▶ _Given instruction_: Output the lines of the listing verbatim, starting at the line that contains "The width and height of the screenshot is (1568, 579)." and ending at the line that contains "will tap(172, 437).".

* * * * * * * * *

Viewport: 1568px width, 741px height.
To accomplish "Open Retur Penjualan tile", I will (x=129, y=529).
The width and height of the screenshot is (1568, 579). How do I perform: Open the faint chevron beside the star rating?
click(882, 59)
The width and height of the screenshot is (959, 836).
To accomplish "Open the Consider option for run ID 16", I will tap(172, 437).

* * * * * * * * *

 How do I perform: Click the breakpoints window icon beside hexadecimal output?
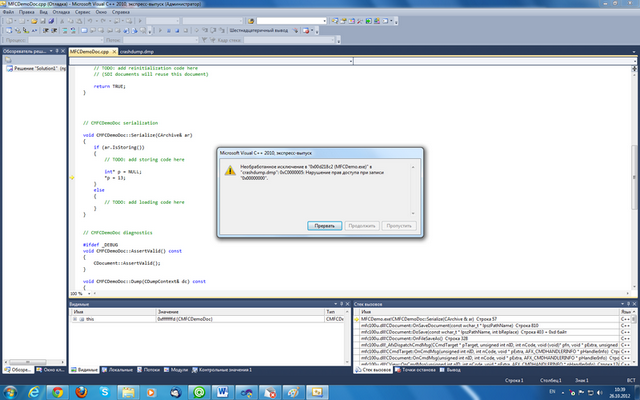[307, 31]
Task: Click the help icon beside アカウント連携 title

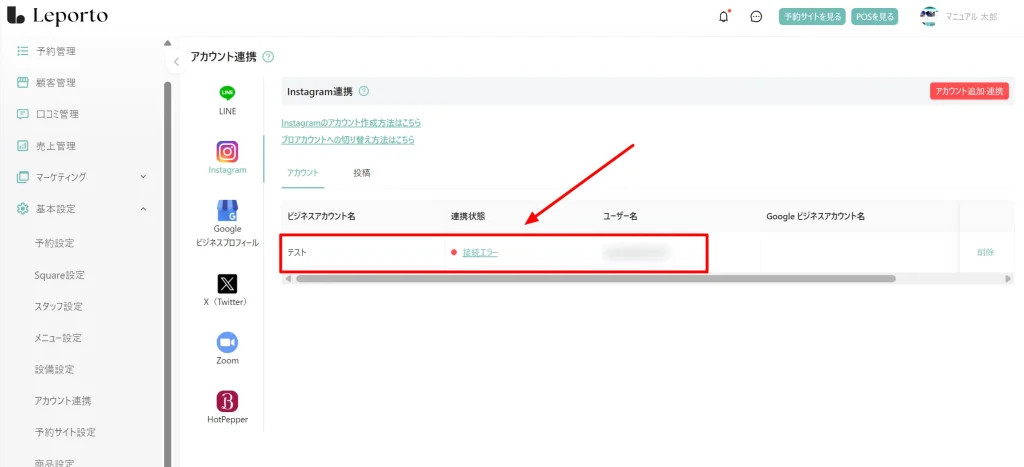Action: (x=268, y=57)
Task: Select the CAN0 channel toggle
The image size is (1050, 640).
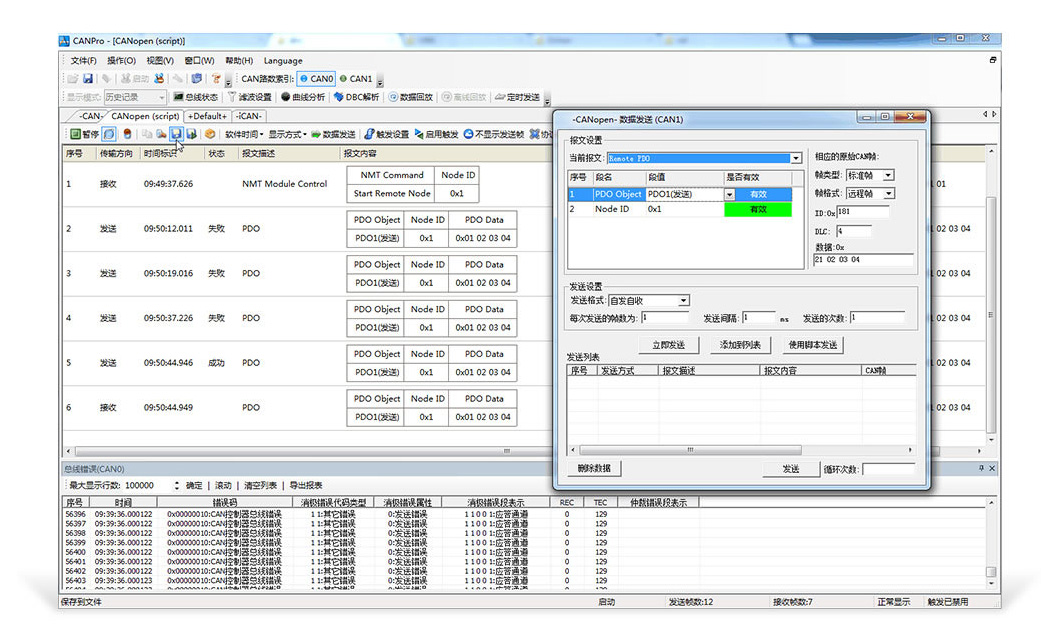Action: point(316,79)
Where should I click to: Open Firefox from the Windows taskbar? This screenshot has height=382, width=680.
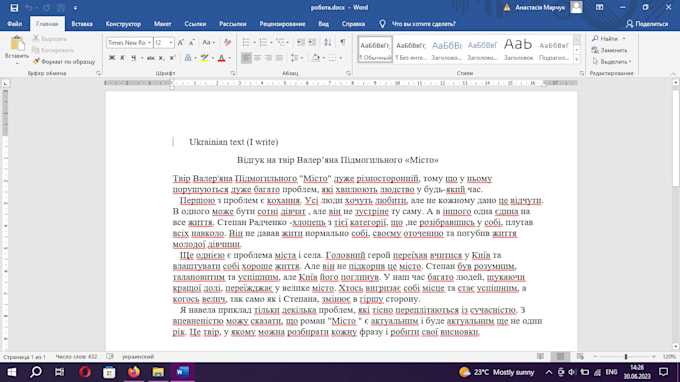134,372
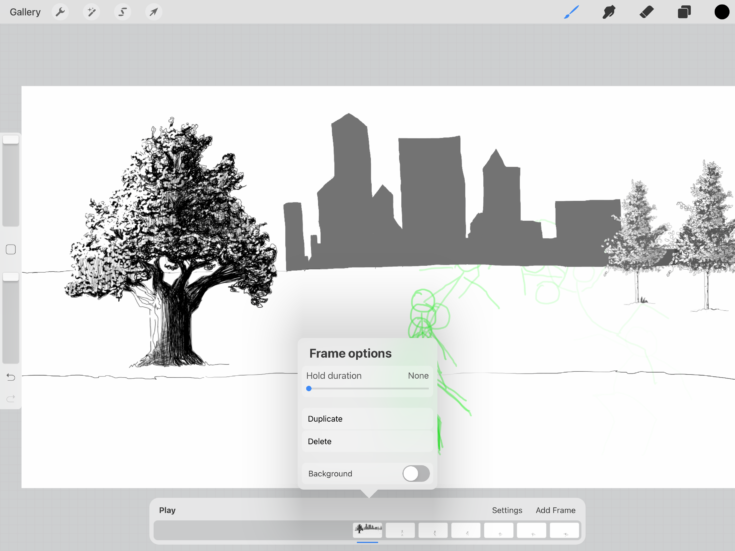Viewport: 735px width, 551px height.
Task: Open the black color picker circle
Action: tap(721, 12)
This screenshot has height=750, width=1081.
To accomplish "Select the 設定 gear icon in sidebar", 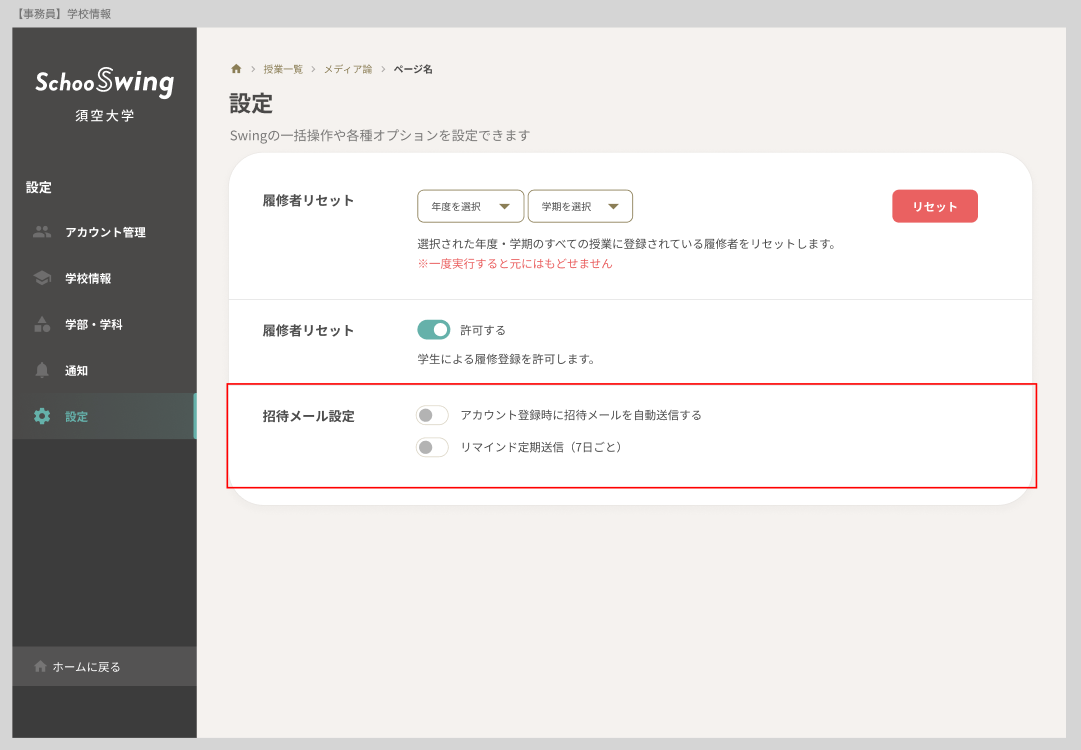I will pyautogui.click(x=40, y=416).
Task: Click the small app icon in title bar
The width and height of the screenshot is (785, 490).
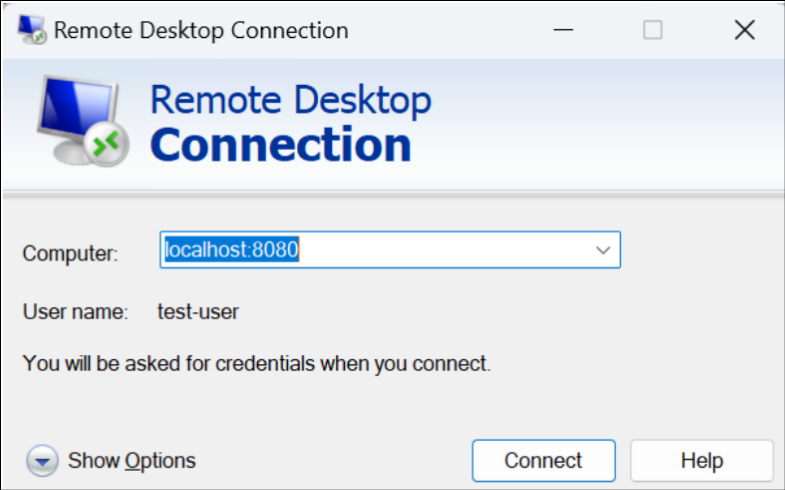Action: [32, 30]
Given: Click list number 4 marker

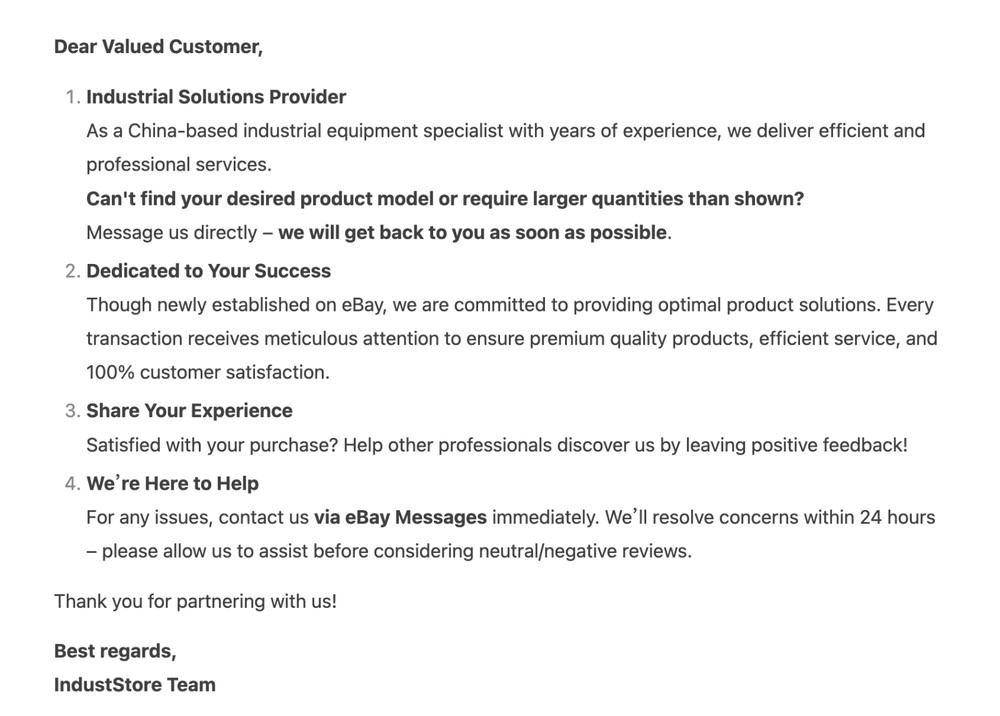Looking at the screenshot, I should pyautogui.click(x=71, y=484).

* * * * * * * * *

▶ _Complete response_:
The width and height of the screenshot is (1568, 579). How do I perform: Open the faint chevron beside the star rating?
click(882, 59)
The width and height of the screenshot is (959, 836).
To accomplish "Open the Consider option for run ID 16", I will tap(172, 437).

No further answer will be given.